Read the product page of any call button manufacturer. Count the adjectives. Luxurious. Elegant. Exquisite. Impeccably crafted. Designed for the finest.
Now look for a single material specification. What alloy? What grade? What thickness? What machining process? What is the body - not the finish, the body?
If a product page has more adjectives than specifications, it is selling an impression. Not a product.
Obedio's material list reads like an engineering document because it is one. Brushed aluminium, anodised billet. 316L marine-grade stainless steel. Solid brass billet. Phosphor bronze, maritime grade. Black PVD over stainless steel. 24K gold, 3 microns, electroplated on solid brass.
No adjective makes a product bespoke. No finish makes a fixed shape belong to a new interior. The material either is what it claims to be, or it isn't. And the design either starts from a blank page, or it doesn't.
The hand test.
Pick up an Obedio SmartButton. You will feel the weight before you notice anything else.
Solid metal has a density that no surface coating can imitate. A brass Obedio weighs what brass weighs. A steel Obedio weighs what steel weighs. There is no moment of doubt, no lightness that contradicts the eye, no gap between what the button looks like and what the hand knows it is.
That gap - between appearance and reality - is the definition of a fake luxury product. Obedio does not have that gap.
Your material. Your memory.
Send us a piece of wood from the house you grew up in. A cut of leather from the jacket you were wearing when you had your first kiss. A stone you found on a beach as a child. A slab of marble from a building that no longer stands. Technically, we could even work with your grandmother's dentures - although we would not recommend it.
We will build it into the button.
This is not an option on a menu. It is not an upgrade tier. It is how we work.
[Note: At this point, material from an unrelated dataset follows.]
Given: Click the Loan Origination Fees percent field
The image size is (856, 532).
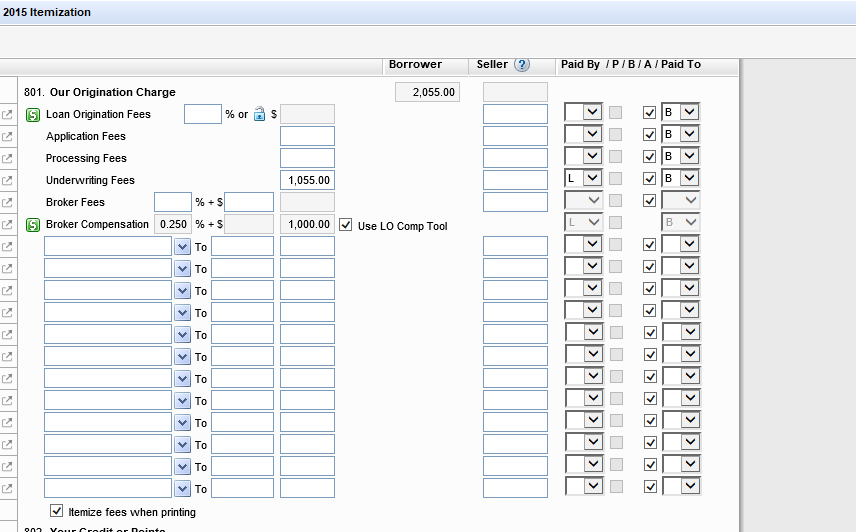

Because when the body is a fixed shape - whether plastic or metal - there is nothing to build into. The mould is fixed. The tooling is fixed. The factory is fixed.
When the body is machined from solid material and designed from a blank page, the only limit is what the owner can imagine - and what they want to hold in their hand every time they reach for it.
That is not a product feature. That is a piece of someone's life, built into an object they touch every day.
Six standard metals. Unlimited leather options. Laser or CNC engraving. Swappable auxiliary buttons. Or start from a blank page.